Sunday, September 09, 2012

Penny Thoughts ‘12—Mission: Impossible – Ghost Protocol (2011) ***½

PG-13, 133 min.
Director: Brad Bird
Writers: Josh Appelbaum, André Nemec, Bruce Geller (television series)
Starring: Tom Cruise, Paula Patton, Simon Pegg, Jeremy Renner, Michael Nyqvist, Vladimir Mashkov, Anil Kapoor 

OK. I feel “Ghost Protocol” is easily the best of the “Mission: Impossible” movies. In director Brad Bird, JJ Abrams and Tom Cruise have finally found the perfect director to perform the action ballet they’ve always tried to attain with the series. You can read more of my analytical thoughts in my original review.

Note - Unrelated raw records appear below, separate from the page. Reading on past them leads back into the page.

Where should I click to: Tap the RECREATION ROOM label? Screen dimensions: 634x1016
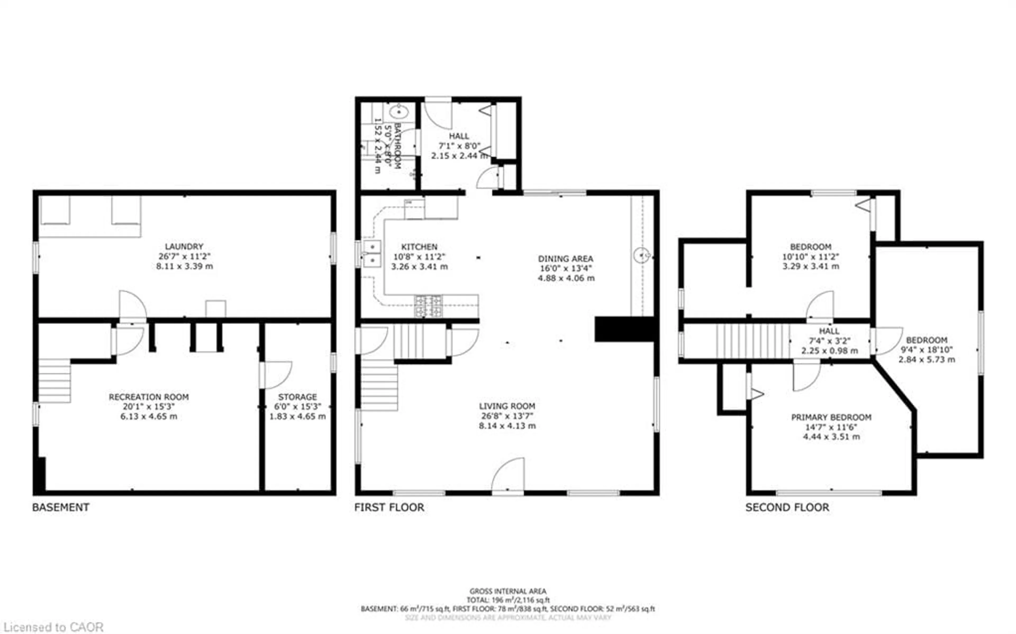(149, 397)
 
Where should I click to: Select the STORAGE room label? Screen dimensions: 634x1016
(297, 397)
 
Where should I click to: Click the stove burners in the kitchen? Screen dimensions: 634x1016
(428, 306)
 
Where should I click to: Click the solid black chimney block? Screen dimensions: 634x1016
(624, 329)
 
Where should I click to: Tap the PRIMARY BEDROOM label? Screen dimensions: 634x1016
(831, 417)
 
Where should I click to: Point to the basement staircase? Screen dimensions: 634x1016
(55, 381)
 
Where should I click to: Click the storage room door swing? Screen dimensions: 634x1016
(277, 374)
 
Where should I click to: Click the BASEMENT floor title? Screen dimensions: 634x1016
(61, 507)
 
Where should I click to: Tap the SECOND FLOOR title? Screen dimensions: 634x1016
(787, 507)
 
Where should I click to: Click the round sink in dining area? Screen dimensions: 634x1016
(641, 255)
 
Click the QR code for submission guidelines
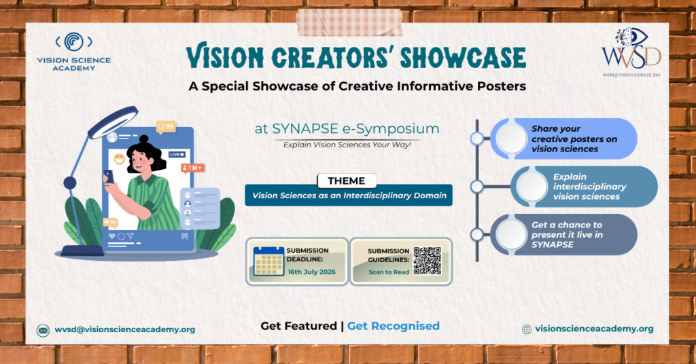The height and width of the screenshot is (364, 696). click(x=428, y=261)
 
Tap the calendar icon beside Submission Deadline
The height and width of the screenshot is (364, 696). click(x=268, y=261)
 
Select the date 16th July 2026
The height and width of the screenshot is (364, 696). click(x=311, y=272)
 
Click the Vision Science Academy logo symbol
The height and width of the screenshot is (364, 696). click(x=73, y=42)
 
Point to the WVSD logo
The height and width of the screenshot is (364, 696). click(x=631, y=52)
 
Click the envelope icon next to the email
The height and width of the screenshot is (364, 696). click(x=43, y=330)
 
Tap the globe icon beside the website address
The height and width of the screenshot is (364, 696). click(x=527, y=329)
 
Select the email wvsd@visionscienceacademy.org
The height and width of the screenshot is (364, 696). click(x=125, y=329)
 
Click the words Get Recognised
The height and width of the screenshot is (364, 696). click(x=394, y=326)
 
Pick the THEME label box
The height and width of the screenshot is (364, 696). click(x=347, y=181)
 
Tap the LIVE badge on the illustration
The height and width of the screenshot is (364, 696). click(x=177, y=154)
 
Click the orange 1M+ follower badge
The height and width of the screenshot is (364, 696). click(x=192, y=168)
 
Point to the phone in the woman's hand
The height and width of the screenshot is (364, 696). click(x=109, y=176)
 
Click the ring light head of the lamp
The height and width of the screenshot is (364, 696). click(x=113, y=122)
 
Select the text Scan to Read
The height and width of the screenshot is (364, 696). click(x=389, y=272)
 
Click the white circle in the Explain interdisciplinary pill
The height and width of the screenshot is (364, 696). click(x=532, y=186)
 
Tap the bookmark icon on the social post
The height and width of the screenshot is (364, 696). click(x=185, y=236)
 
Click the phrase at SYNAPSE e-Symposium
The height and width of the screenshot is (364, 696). click(x=347, y=128)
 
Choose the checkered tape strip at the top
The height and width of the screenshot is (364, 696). click(x=349, y=22)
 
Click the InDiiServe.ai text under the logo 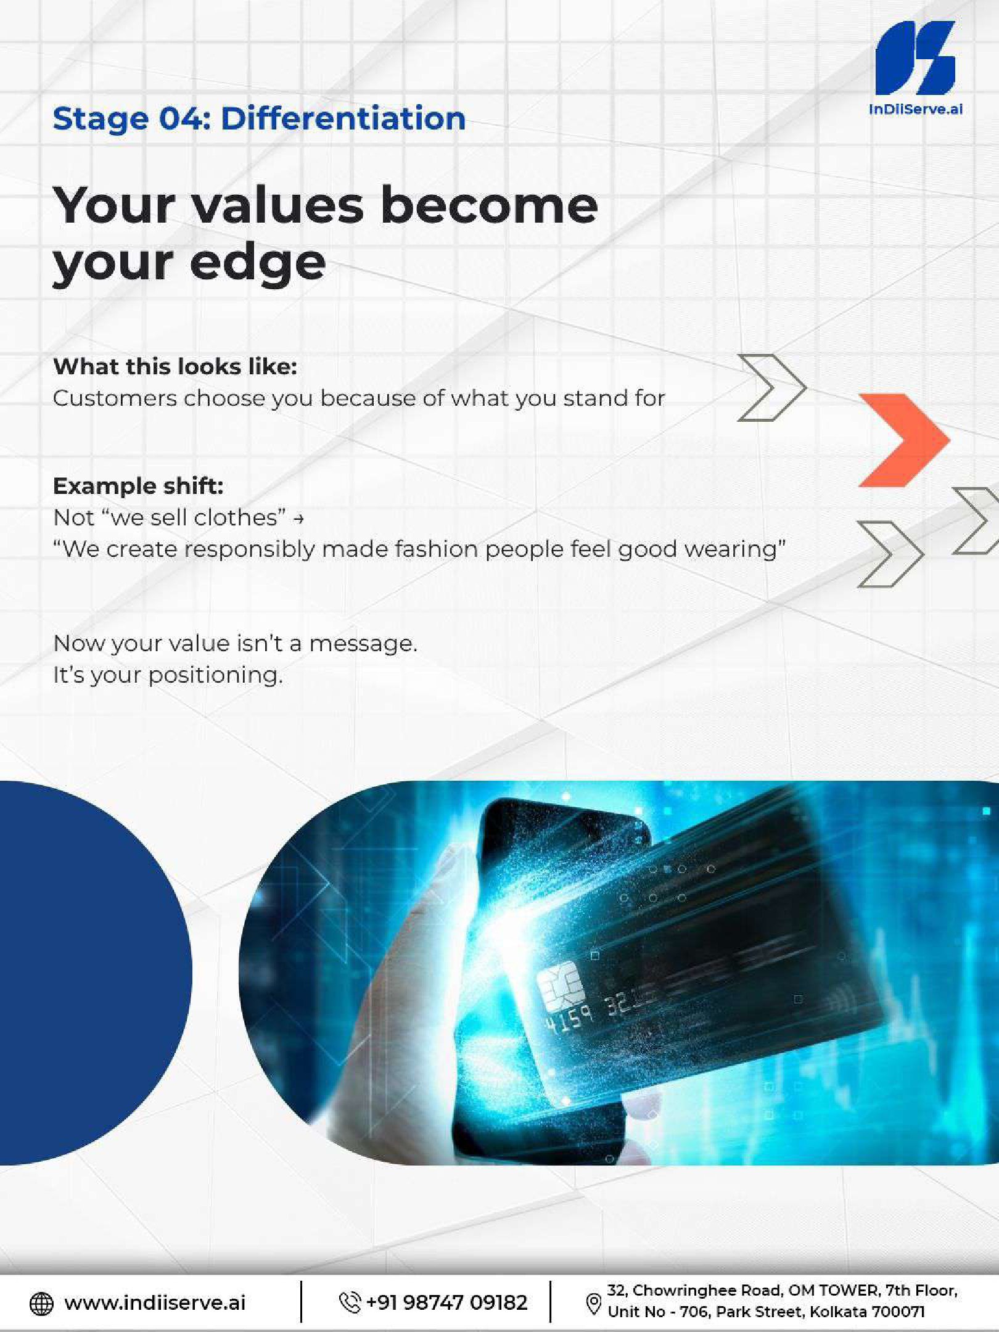point(915,110)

I’d like to bring some attention to the fact that somehow the IMF always seems to find it necessary to disavow Ethan Hunt, who is obviously their best agent. In the first film Hunt is disavowed for falling under suspicion of sabotaging his own team and selling the identities of all of IMF’s agents to the highest bidder. In order to prove his innocence he assembles an entire team of disavowed agents and breaks into IMF headquarters in Langley to steal the list of names so he can smoke the real traitor out with them.

In the second film he isn’t disavowed, but that one is merely an improbable mission, rather than an impossible one.

In the third film he is disavowed once again for falling under suspicion of leaking inside information to the bad guys. Ethan suspects the director is the leak when in actuality it is his handler who is the leak. His handler makes it possible for Hunt to break out of custody to clear his name, when in actuality he needs Hunt to deliver a device to the bad guy. Hunt’s team is then in danger of being disavowed for continuing to help Hunt after he escapes.

In “GP” the entire IMF is disavowed when Hunt’s team is framed for blowing up the Kremlin. At least this time the IMF itself isn’t after Hunt and his team, but they have no back up or any of IMF’s resources. There’s also some possibility that Hunt was disavowed even before the Kremlin bombing for going rouge on some Croatians, but IMF is willing to break him out of prison to send him into the Kremlin to get disavowed yet again.

You’d think that after Hunt averted a couple of world disasters the company that employs him would begin to trust him. It would seem, however, that in order to live up to their name of Impossible Missions Force that disavowment is necessary. The second film may be the best proof of this theory. Sure, if you think about it, it gets a little silly; but it’s still a hell of a lot of fun to watch.